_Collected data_
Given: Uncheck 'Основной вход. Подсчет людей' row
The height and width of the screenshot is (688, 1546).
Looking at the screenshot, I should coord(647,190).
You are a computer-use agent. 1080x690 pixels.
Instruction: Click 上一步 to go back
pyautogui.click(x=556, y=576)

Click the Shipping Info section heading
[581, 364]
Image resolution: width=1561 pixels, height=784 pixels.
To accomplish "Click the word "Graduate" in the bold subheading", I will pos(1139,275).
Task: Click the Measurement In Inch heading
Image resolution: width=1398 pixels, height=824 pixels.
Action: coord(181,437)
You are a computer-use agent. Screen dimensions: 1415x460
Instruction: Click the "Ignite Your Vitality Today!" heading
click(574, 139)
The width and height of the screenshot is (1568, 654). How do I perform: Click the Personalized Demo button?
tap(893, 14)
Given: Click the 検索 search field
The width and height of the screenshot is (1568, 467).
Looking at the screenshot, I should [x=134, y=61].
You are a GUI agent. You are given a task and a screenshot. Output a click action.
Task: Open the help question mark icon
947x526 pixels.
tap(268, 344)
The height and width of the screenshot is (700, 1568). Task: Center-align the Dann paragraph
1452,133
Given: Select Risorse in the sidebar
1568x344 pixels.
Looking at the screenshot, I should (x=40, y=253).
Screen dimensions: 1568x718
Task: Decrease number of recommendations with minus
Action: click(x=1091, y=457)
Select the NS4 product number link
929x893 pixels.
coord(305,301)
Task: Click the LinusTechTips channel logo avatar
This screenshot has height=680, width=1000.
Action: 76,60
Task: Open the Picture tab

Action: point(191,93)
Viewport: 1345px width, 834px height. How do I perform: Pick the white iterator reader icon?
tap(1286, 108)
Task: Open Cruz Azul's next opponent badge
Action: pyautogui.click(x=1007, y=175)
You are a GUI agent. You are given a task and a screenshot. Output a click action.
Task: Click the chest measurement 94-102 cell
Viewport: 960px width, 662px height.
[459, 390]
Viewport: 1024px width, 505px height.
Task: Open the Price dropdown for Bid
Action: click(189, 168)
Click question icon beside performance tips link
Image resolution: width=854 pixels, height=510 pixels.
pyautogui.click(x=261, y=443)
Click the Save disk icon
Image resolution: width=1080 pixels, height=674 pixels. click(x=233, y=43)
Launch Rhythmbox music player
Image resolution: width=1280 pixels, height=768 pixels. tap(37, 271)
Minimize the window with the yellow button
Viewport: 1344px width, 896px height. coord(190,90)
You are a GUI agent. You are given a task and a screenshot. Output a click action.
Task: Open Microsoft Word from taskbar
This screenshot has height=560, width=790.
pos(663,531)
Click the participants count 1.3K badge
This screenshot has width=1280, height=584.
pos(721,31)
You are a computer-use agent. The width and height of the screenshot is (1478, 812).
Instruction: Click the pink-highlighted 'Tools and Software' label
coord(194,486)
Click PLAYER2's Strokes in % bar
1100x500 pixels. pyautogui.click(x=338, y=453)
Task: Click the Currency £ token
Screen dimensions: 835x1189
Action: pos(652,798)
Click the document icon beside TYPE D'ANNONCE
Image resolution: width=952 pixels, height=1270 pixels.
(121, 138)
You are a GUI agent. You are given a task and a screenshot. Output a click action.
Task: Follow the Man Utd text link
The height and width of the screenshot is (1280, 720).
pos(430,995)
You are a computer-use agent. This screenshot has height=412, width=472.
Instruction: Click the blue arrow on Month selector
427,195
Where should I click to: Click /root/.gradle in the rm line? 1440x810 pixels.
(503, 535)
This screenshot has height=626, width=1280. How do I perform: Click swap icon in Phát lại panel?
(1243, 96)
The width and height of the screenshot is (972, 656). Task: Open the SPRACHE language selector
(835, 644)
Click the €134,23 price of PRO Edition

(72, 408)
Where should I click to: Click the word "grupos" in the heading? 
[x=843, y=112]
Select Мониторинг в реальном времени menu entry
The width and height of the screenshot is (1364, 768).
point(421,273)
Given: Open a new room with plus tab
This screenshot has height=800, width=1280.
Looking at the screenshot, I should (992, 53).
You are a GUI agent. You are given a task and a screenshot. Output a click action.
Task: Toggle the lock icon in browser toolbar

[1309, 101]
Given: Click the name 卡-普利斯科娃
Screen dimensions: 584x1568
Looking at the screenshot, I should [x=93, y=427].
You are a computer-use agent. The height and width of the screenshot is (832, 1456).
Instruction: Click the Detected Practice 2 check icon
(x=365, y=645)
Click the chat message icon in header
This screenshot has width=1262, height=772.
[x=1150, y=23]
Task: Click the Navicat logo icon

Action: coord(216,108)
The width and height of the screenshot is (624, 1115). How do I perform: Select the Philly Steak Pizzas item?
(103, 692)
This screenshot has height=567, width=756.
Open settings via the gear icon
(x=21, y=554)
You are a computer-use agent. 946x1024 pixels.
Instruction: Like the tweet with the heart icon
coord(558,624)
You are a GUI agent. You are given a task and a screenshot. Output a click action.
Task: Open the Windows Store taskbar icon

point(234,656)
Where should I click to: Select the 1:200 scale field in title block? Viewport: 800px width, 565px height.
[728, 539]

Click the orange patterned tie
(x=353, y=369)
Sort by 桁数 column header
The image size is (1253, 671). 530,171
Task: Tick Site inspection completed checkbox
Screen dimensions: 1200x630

_DIRECTIONS FOR THIS TASK_
Write an exact transcription of every entry above.

_RESULT OF THIS TASK_
Given: Uncheck 'Основной вход. Подсчет людей' row
The height and width of the screenshot is (688, 1546).
Looking at the screenshot, I should coord(647,190).
You are a computer-use agent. 1080x690 pixels.
Instruction: Click 上一步 to go back
pyautogui.click(x=556, y=576)

Click the Shipping Info section heading
[581, 364]
Image resolution: width=1561 pixels, height=784 pixels.
To accomplish "Click the word "Graduate" in the bold subheading", I will pos(1139,275).
Task: Click the Measurement In Inch heading
Image resolution: width=1398 pixels, height=824 pixels.
Action: coord(181,437)
You are a computer-use agent. Screen dimensions: 1415x460
Instruction: Click the "Ignite Your Vitality Today!" heading
click(574, 139)
The width and height of the screenshot is (1568, 654). How do I perform: Click the Personalized Demo button?
tap(893, 14)
Given: Click the 検索 search field
The width and height of the screenshot is (1568, 467).
Looking at the screenshot, I should [x=134, y=61].
You are a GUI agent. You are given a task and a screenshot. Output a click action.
Task: Open the help question mark icon
947x526 pixels.
tap(268, 344)
The height and width of the screenshot is (700, 1568). Task: Center-align the Dann paragraph
1452,133
Given: Select Risorse in the sidebar
1568x344 pixels.
Looking at the screenshot, I should (x=40, y=253).
Screen dimensions: 1568x718
Task: Decrease number of recommendations with minus
Action: click(x=1091, y=457)
Select the NS4 product number link
929x893 pixels.
coord(305,301)
Task: Click the LinusTechTips channel logo avatar
This screenshot has height=680, width=1000.
Action: 76,60
Task: Open the Picture tab

Action: point(191,93)
Viewport: 1345px width, 834px height. How do I perform: Pick the white iterator reader icon?
tap(1286, 108)
Task: Open Cruz Azul's next opponent badge
Action: pyautogui.click(x=1007, y=175)
You are a GUI agent. You are given a task and a screenshot. Output a click action.
Task: Click the chest measurement 94-102 cell
Viewport: 960px width, 662px height.
[459, 390]
Viewport: 1024px width, 505px height.
Task: Open the Price dropdown for Bid
Action: click(189, 168)
Click question icon beside performance tips link
Image resolution: width=854 pixels, height=510 pixels.
pyautogui.click(x=261, y=443)
Click the Save disk icon
Image resolution: width=1080 pixels, height=674 pixels. click(x=233, y=43)
Launch Rhythmbox music player
Image resolution: width=1280 pixels, height=768 pixels. tap(37, 271)
Minimize the window with the yellow button
Viewport: 1344px width, 896px height. coord(190,90)
You are a GUI agent. You are given a task and a screenshot. Output a click action.
Task: Open Microsoft Word from taskbar
This screenshot has height=560, width=790.
pos(663,531)
Click the participants count 1.3K badge
This screenshot has width=1280, height=584.
pos(721,31)
You are a computer-use agent. The width and height of the screenshot is (1478, 812).
Instruction: Click the pink-highlighted 'Tools and Software' label
coord(194,486)
Click PLAYER2's Strokes in % bar
1100x500 pixels. pyautogui.click(x=338, y=453)
Task: Click the Currency £ token
Screen dimensions: 835x1189
Action: pos(652,798)
Click the document icon beside TYPE D'ANNONCE
Image resolution: width=952 pixels, height=1270 pixels.
(121, 138)
You are a GUI agent. You are given a task and a screenshot. Output a click action.
Task: Follow the Man Utd text link
The height and width of the screenshot is (1280, 720).
pos(430,995)
You are a computer-use agent. This screenshot has height=412, width=472.
Instruction: Click the blue arrow on Month selector
427,195
Where should I click to: Click /root/.gradle in the rm line? 1440x810 pixels.
(503, 535)
This screenshot has height=626, width=1280. How do I perform: Click swap icon in Phát lại panel?
(1243, 96)
The width and height of the screenshot is (972, 656). Task: Open the SPRACHE language selector
(835, 644)
Click the €134,23 price of PRO Edition

(72, 408)
Where should I click to: Click the word "grupos" in the heading? 
[x=843, y=112]
Select Мониторинг в реальном времени menu entry
The width and height of the screenshot is (1364, 768).
point(421,273)
Given: Open a new room with plus tab
This screenshot has height=800, width=1280.
Looking at the screenshot, I should (992, 53).
You are a GUI agent. You are given a task and a screenshot. Output a click action.
Task: Toggle the lock icon in browser toolbar

[1309, 101]
Given: Click the name 卡-普利斯科娃
Screen dimensions: 584x1568
Looking at the screenshot, I should [x=93, y=427].
You are a computer-use agent. The height and width of the screenshot is (832, 1456).
Instruction: Click the Detected Practice 2 check icon
(x=365, y=645)
Click the chat message icon in header
This screenshot has width=1262, height=772.
[x=1150, y=23]
Task: Click the Navicat logo icon

Action: coord(216,108)
The width and height of the screenshot is (624, 1115). How do I perform: Select the Philly Steak Pizzas item?
(103, 692)
This screenshot has height=567, width=756.
Open settings via the gear icon
(x=21, y=554)
You are a computer-use agent. 946x1024 pixels.
Instruction: Like the tweet with the heart icon
coord(558,624)
You are a GUI agent. You are given a task and a screenshot. Output a click action.
Task: Open the Windows Store taskbar icon

point(234,656)
Where should I click to: Select the 1:200 scale field in title block? Viewport: 800px width, 565px height.
[728, 539]

Click the orange patterned tie
(x=353, y=369)
Sort by 桁数 column header
The image size is (1253, 671). 530,171
Task: Tick Site inspection completed checkbox
Screen dimensions: 1200x630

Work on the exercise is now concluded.